We present a phase autoencoder that encodes the asymptotic phase of a limit-cycle oscillator, a fundamental quantity characterizing its synchronization dynamics. This autoencoder is trained in such a way that its latent variables directly represent the asymptotic phase of the oscillator. The trained autoencoder can perform two functions without relying on the mathematical model of the oscillator: first, it can evaluate the asymptotic phase and phase sensitivity function of the oscillator; second, it can reconstruct the oscillator state on the limit cycle in the original space from the phase value as an input. Using several examples of limit-cycle oscillators, we demonstrate that the asymptotic phase and phase sensitivity function can be estimated only from time-series data by the trained autoencoder. We also present a simple method for globally synchronizing two oscillators as an application of the trained autoencoder.
Paper Structure (18 sections, 34 equations, 16 figures)

This paper contains 18 sections, 34 equations, 16 figures.

Figures (16)

  • Figure 1: Phase autoencoder. The encoder maps the original state space to a latent space, and the decoder maps the latent space to the original state space.
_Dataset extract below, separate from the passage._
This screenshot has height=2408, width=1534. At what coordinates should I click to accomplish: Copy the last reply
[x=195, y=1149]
The autoencoder is trained in such a way that a pair of variables in the latent space represent the asymptotic phase of the oscillator, and that the oscillator state on the limit cycle is mapped to a plane in the latent space on which another latent variable is zero. The red line shows the limit cycle, the blue line shows the oscillator orbit, and the dashed line shows the isochron (level set of the asymptotic phase).
  • Figure 2: Phase autoencoder architecture. (a) The encoder transforms the inputs into three-dimensional latent variables. The first two variables are normalized and correspond one-to-one with the asymptotic phase. The decoder reconstructs the input from the three latent variables. (b) Time evolution of the three latent variables transformed by the encoder. The blue lines and circles ($\omega$ and $\lambda$) indicate the parameters to be trained.
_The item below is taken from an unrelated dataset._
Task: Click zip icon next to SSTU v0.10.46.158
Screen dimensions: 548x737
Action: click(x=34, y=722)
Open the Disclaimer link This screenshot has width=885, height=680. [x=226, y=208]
  • Figure 3: (a) Comparison of the estimated phase (red solid line) $\hat{\theta}$ and the true phase (black dotted line) $\theta$ of the SL oscillator. (b) Reconstructed limit cycle $\hat{\chi}$ by the autoencoder (red solid curve) compared with the true limit cycle $\chi$ (black dotted curve).
  • Figure 4: Asymptotic phase of the Stuart-Landau oscillator. (a) Estimated phase function by the autoencoder; (b) True phase function. The colors represent the phase value from $0$ to $2\pi$ (discretized for visual clarity), where $(x_1,x_2) = (1,0)$ is chosen as the origin of the phase with $\theta=0$. The black circle in each figure represents the limit cycle.
  • Figure 5: Phase sensitivity function (PSF) of the SL oscillator. Each figure shows the estimated PSF (red solid curve) and the true PSF (black dashed curve). (a) $x_1$ component; (b) $x_2$ component.